* _Supplied records_

* * *

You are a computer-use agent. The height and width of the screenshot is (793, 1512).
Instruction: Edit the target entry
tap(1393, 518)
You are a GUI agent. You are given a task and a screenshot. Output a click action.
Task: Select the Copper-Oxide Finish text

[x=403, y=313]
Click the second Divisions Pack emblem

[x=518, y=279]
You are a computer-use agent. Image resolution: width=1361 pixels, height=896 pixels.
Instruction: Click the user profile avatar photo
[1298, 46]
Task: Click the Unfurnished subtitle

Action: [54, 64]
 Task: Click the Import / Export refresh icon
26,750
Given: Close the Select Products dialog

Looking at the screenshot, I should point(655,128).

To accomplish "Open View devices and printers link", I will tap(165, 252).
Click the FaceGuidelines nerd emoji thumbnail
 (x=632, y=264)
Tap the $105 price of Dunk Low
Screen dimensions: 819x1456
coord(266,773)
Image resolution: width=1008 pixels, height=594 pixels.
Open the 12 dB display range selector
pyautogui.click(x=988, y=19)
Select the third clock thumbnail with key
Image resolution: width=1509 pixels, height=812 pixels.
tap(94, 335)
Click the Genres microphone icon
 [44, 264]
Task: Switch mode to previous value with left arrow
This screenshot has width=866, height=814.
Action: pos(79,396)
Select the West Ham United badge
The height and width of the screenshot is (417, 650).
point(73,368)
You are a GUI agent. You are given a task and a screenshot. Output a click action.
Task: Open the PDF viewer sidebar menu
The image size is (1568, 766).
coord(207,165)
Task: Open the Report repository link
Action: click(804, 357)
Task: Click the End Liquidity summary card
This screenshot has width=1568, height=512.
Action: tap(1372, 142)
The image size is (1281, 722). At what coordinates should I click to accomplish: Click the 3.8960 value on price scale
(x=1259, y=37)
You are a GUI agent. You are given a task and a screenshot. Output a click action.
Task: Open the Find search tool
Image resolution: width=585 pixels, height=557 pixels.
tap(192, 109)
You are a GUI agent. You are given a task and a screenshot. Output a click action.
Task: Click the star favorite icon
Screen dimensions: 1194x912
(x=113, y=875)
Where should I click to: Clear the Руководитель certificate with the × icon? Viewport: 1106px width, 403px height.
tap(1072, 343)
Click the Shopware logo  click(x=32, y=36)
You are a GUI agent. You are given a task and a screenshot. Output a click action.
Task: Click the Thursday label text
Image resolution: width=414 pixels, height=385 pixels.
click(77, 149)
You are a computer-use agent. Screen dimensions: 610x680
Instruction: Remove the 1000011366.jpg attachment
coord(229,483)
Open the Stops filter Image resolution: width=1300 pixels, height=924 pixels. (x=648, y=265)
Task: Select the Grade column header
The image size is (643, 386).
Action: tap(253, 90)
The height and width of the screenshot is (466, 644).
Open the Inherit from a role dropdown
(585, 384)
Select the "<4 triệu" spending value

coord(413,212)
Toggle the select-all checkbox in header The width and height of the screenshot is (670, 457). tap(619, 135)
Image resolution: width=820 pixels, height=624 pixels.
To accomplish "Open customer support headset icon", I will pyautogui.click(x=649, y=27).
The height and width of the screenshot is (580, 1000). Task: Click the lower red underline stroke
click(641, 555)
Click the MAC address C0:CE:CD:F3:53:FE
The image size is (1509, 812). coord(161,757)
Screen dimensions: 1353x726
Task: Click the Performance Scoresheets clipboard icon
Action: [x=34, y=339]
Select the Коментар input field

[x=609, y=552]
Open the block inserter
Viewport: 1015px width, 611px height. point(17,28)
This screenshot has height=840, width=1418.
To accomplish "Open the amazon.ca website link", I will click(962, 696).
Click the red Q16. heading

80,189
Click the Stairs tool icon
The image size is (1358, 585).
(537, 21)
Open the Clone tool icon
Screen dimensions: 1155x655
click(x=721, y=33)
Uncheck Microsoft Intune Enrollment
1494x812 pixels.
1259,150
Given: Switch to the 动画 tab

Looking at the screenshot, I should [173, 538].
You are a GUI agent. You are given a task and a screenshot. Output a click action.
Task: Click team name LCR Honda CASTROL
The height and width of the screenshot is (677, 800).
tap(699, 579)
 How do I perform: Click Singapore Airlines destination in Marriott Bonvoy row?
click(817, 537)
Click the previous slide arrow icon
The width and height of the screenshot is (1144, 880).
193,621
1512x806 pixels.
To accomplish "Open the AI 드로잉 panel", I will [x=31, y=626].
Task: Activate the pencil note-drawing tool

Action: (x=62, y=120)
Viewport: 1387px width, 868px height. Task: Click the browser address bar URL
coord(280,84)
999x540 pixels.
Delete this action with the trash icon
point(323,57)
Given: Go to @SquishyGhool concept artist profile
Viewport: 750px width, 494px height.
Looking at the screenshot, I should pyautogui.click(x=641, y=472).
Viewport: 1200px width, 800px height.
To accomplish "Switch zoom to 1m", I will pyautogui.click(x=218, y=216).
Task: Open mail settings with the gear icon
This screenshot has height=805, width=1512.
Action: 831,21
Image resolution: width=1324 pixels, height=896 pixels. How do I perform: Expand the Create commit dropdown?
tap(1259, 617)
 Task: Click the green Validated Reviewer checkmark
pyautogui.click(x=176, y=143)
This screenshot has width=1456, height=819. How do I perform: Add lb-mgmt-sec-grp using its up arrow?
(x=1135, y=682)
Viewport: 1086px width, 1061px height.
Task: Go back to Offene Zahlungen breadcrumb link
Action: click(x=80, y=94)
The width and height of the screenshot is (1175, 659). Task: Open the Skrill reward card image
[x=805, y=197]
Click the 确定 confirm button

* * *

* _Exercise_
Find each line in the records above that contains the string "header" and copy those lines out in full. Uppercase and lowercase letters count as different.

* _Task output_
Task: Select the Grade column header
Toggle the select-all checkbox in header The width and height of the screenshot is (670, 457). tap(619, 135)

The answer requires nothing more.